A few seconds later, the scale makes another loud beep. His weight displays in red digits: 7.14 pounds.
Baby Jacob is just right.
“He’s doing great,” Burnett says.
Poverty, stress and smaller babies
Why pay such close attention to how much babies weigh at birth?
Sharyl Kinney, an assistant professor at the University of Oklahoma’s College of Public Health, says babies born at less than 5 1/2 pounds have a higher risk of death and are more likely to have developmental disabilities later in life.
”They’re more likely to have psychomotor problems, to have failure in school and to have health problems,” she says.

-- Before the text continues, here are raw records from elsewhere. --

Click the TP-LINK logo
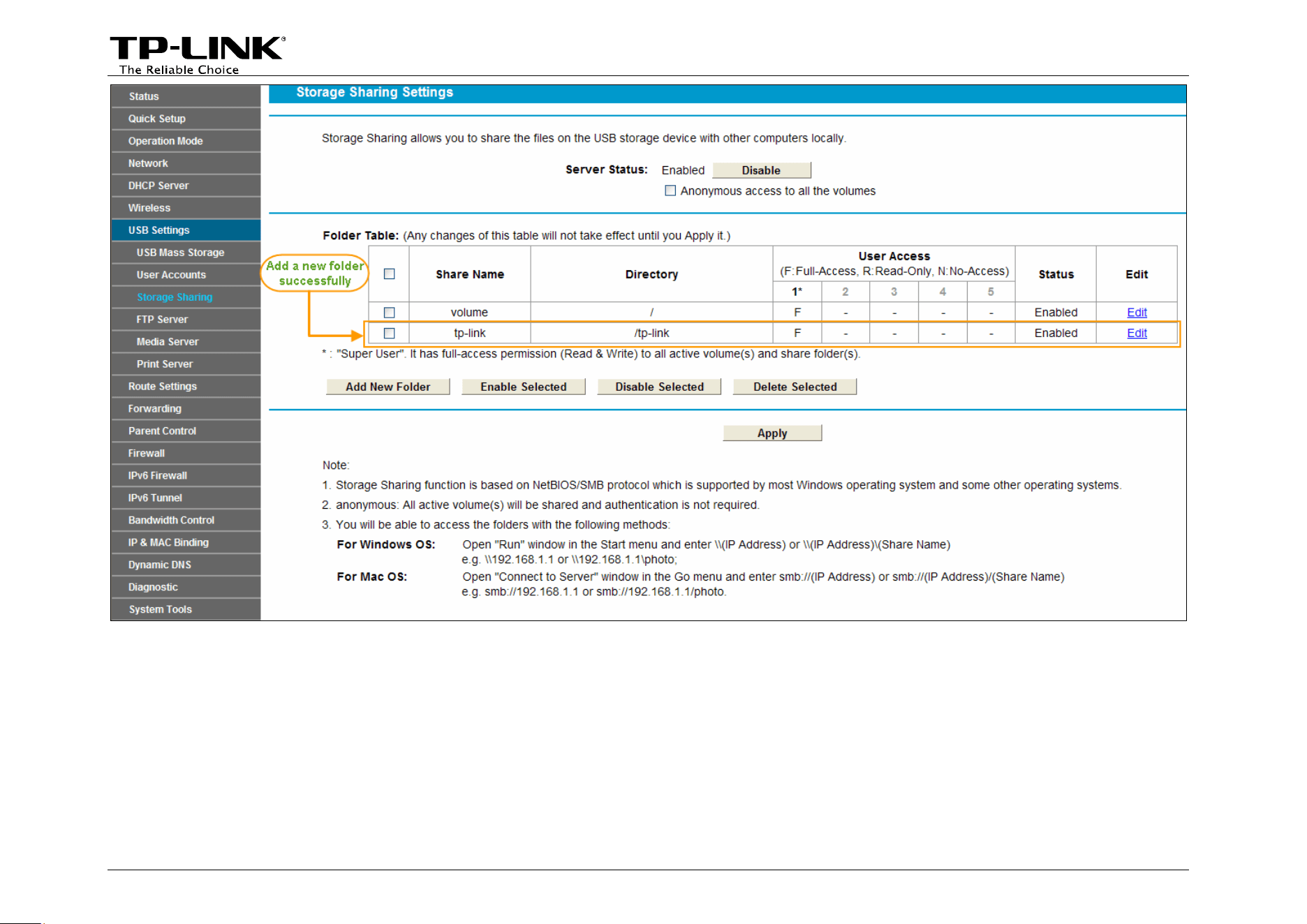The height and width of the screenshot is (924, 1307). [x=198, y=54]
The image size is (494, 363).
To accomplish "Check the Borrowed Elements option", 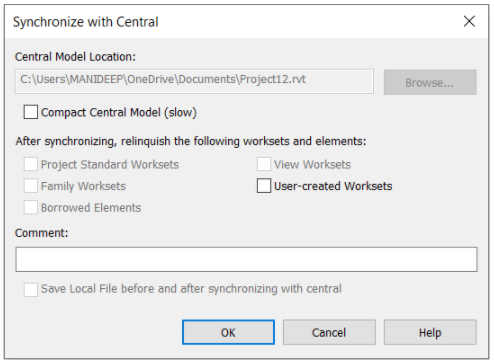I will 31,207.
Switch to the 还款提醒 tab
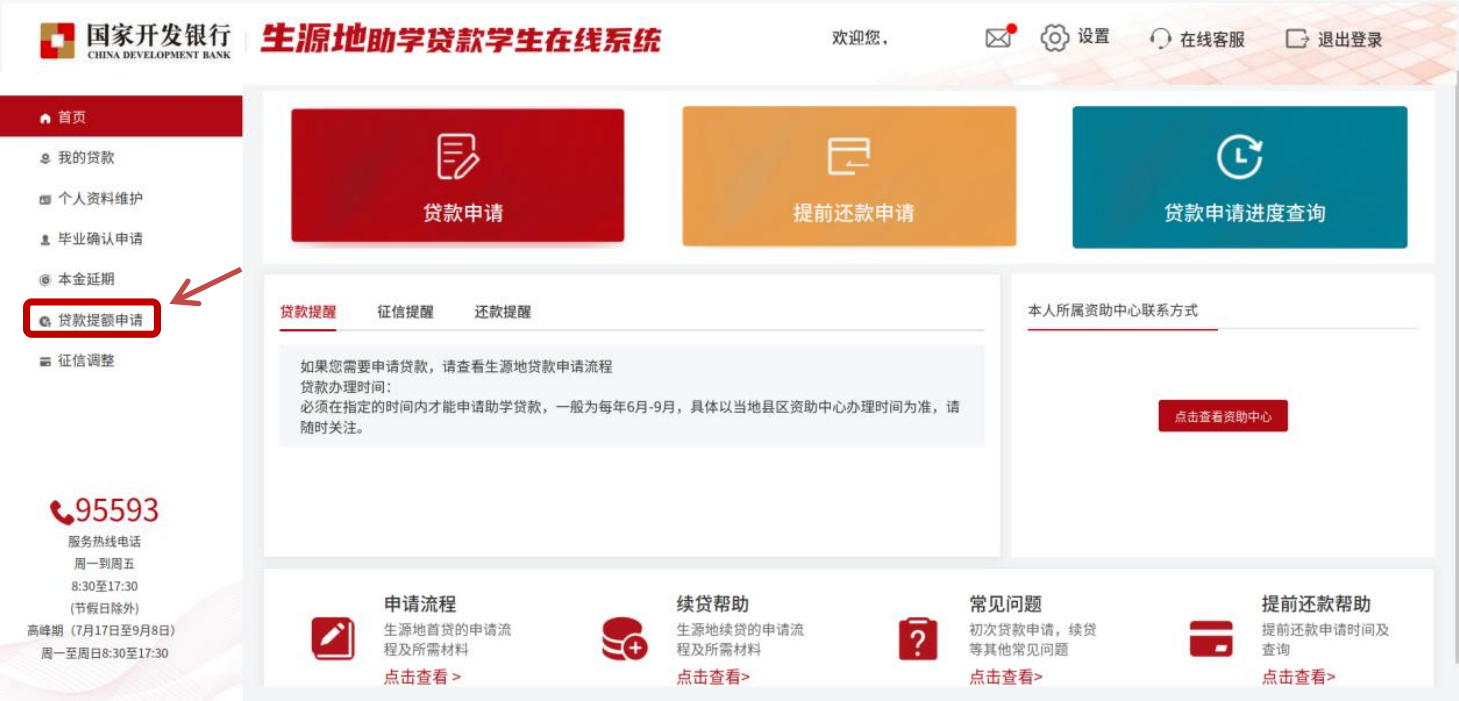The width and height of the screenshot is (1459, 701). (502, 312)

About 7.8 percent of babies born in Oklahoma are low birth weight, which translates to roughly 4,000 of 50,000 annual births, Kinney says.
Many of those low-weight births are considered preventable; the babies don’t have a significant health problem, so their weights could have been improved by outside factors, like money.
“Birth outcomes, including low birth weight, is a health indicator that is very sensitive to poverty,” says Kelli Komro, a professor at the Rollins School of Public Health at Emory University in Atlanta.
Komro is one of the authors of a study published in the American Journal of Public Health that looked at how changing the minimum wage in different states over three decades affected birth weights.
“Our estimate is that if a state would increase the minimum wage by $1 above the federal minimum wage, that would lead to one to 2 percent fewer low-birth-weight births,” she says.
That means if Oklahoma were to raise its minimum wage by $1, up to $8.25 per hour, as many as 80 babies a year could weigh more at birth. That would decrease the likelihood that they would need special education in school or grow up with other health issues — both of which could save the state a lot of money down the road.
Changing the minimum wage affects women the most. That’s because, in Oklahoma and many other states, women make up two-thirds of minimum wage earners.
Komro says other researchers have found that increasing the minimum wage leads to “increased access to prenatal care and reduced smoking among mothers. It could also reduce a mother’s stress, and we know that reducing stress would be beneficial for birth outcomes.”
Legislators in some states are starting to address the link between wages and newborn health outcomes. Komro says a few policymakers have requested data from her team, wanting to know how exactly raising the minimum wage would help kids in their state. Oklahoma officials have not requested data.
“Our hope is that policymakers will take the health effects of these policies into consideration in their debates,” she says.
In 2011, the Oklahoma state health department launched programs to increase the number of full-term pregnancies, and Oklahoma’s birth weights are improving. But health officials are reluctant to push for more. They say advocating for a change to the minimum wage — even if research says it might help — isn’t their job: That’s up to the Legislature.